[Stored items from a collection]
━━━━━━━━

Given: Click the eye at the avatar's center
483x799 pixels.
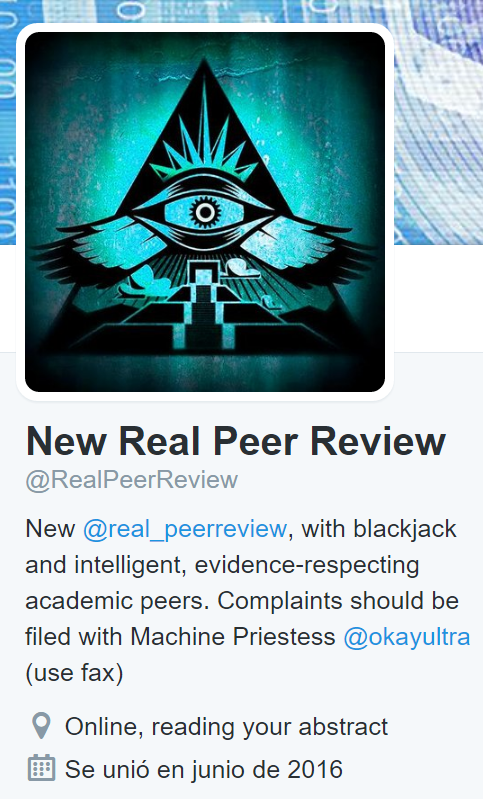Looking at the screenshot, I should coord(205,214).
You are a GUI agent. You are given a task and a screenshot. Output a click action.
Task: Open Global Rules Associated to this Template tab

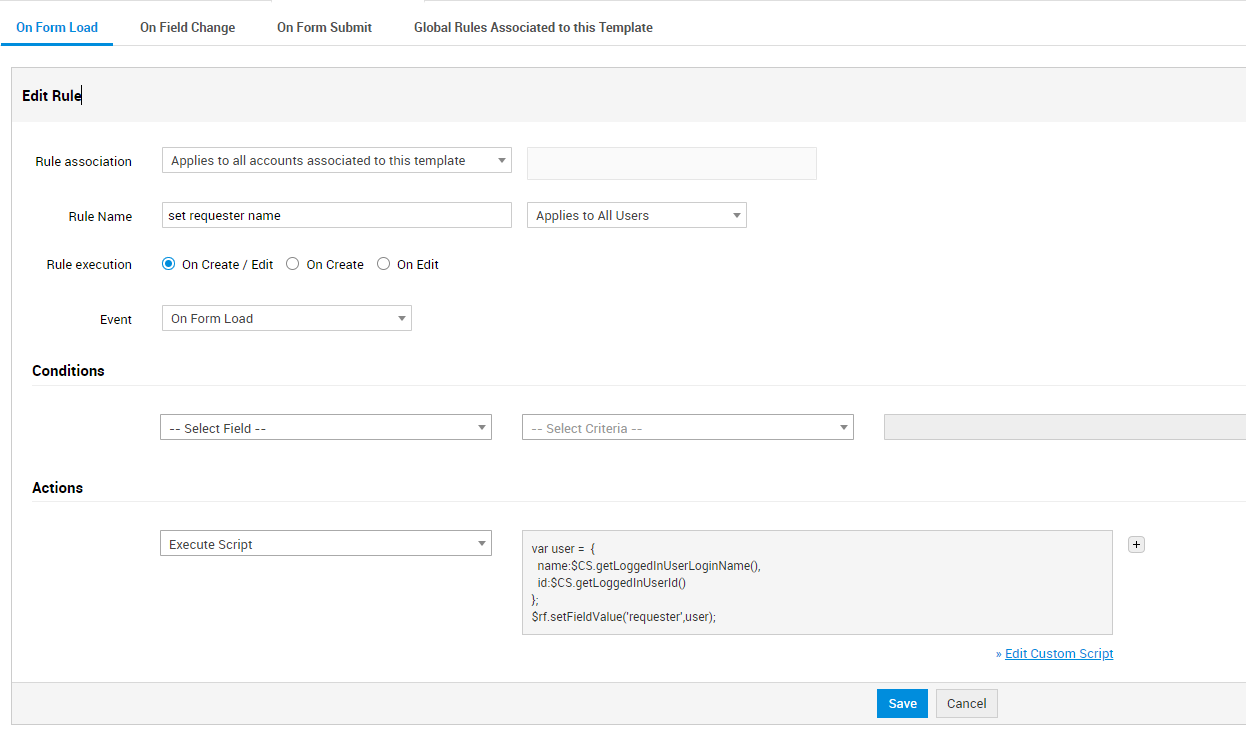[x=533, y=27]
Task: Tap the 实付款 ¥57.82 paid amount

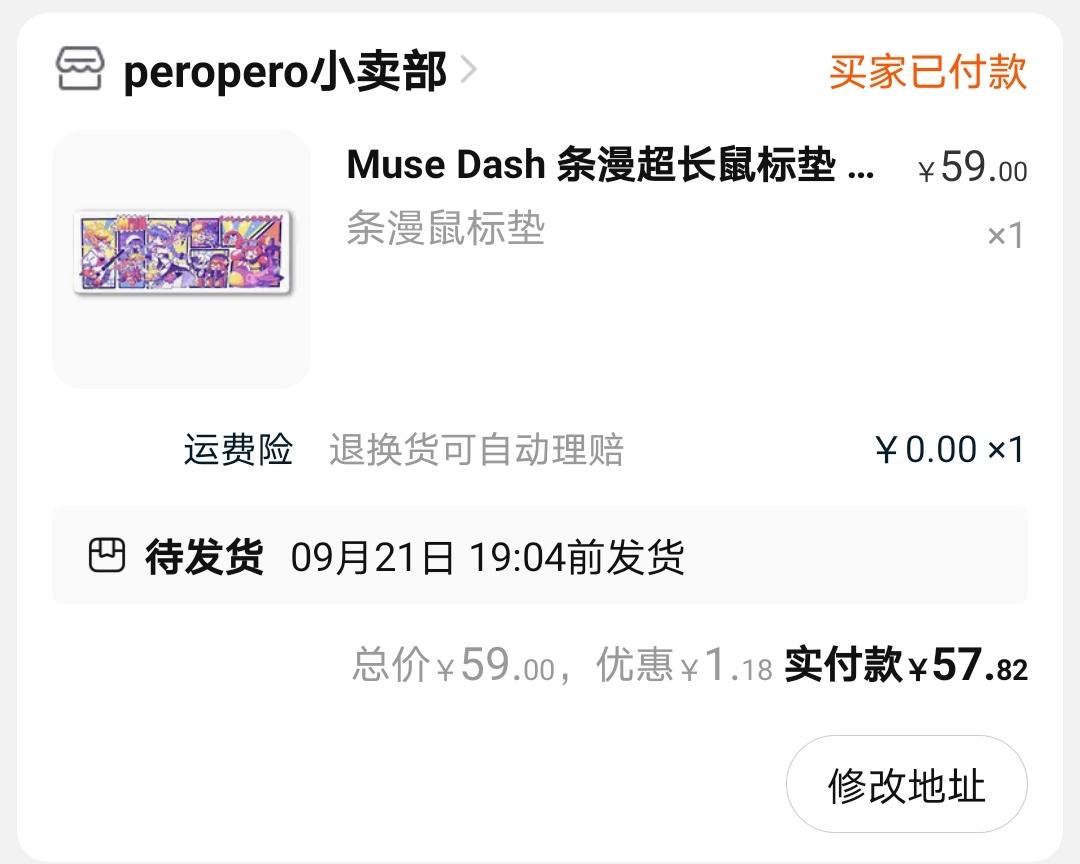Action: pyautogui.click(x=906, y=665)
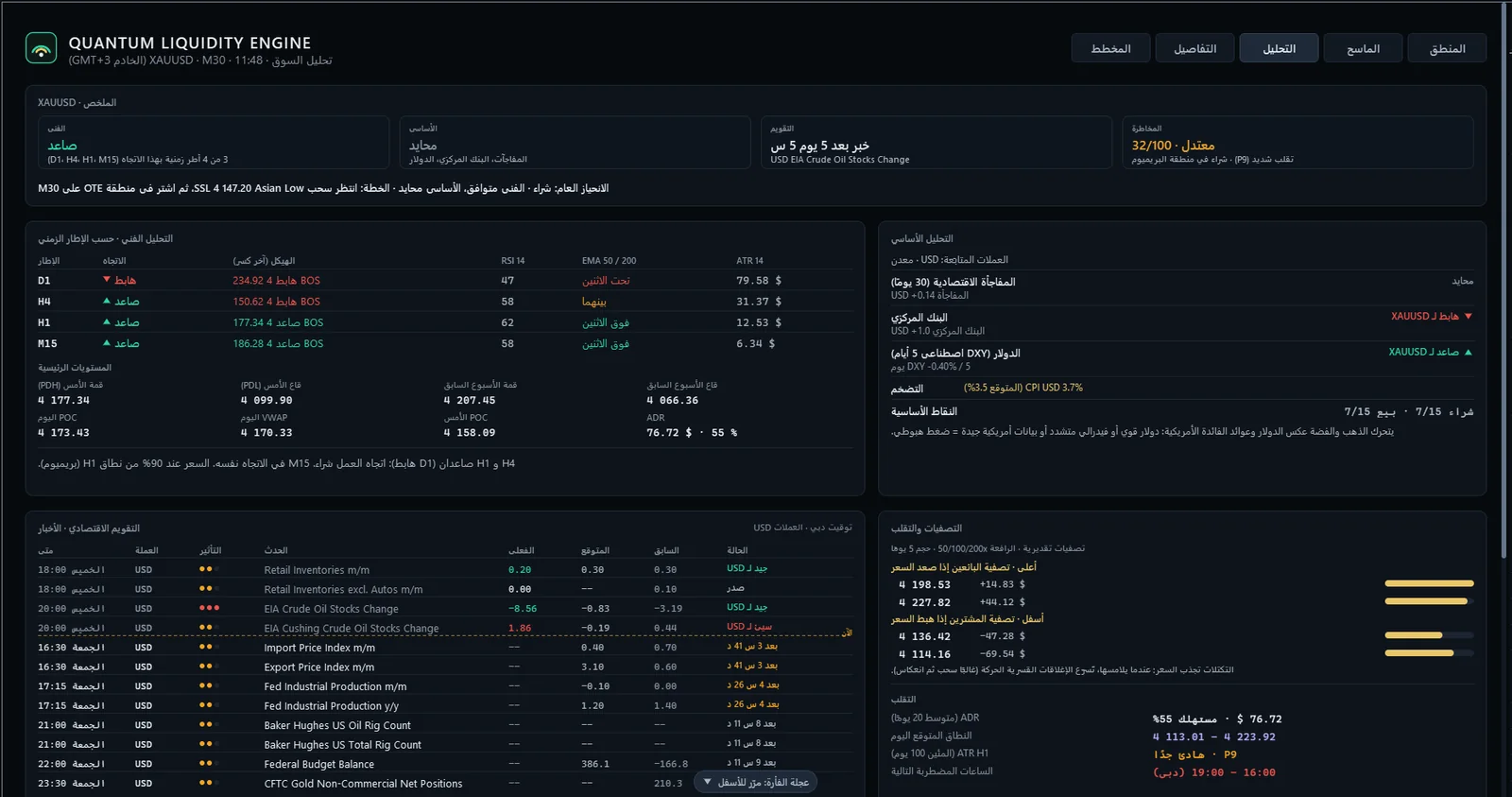The image size is (1512, 797).
Task: Click the calendar card showing USD EIA Crude
Action: (936, 143)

━━━━━━━━

Task brief: What you return must be the entries above, exactly as they appear, without any pictures.

Completed exercise:
Given: Click the eye at the avatar's center
483x799 pixels.
Looking at the screenshot, I should coord(205,214).
You are a GUI agent. You are given a task and a screenshot. Output a click action.
Task: Open Global Rules Associated to this Template tab

[x=533, y=27]
Task: Tap the 实付款 ¥57.82 paid amount

Action: pyautogui.click(x=906, y=665)
The image size is (1512, 797).
Task: Click the calendar card showing USD EIA Crude
Action: (936, 143)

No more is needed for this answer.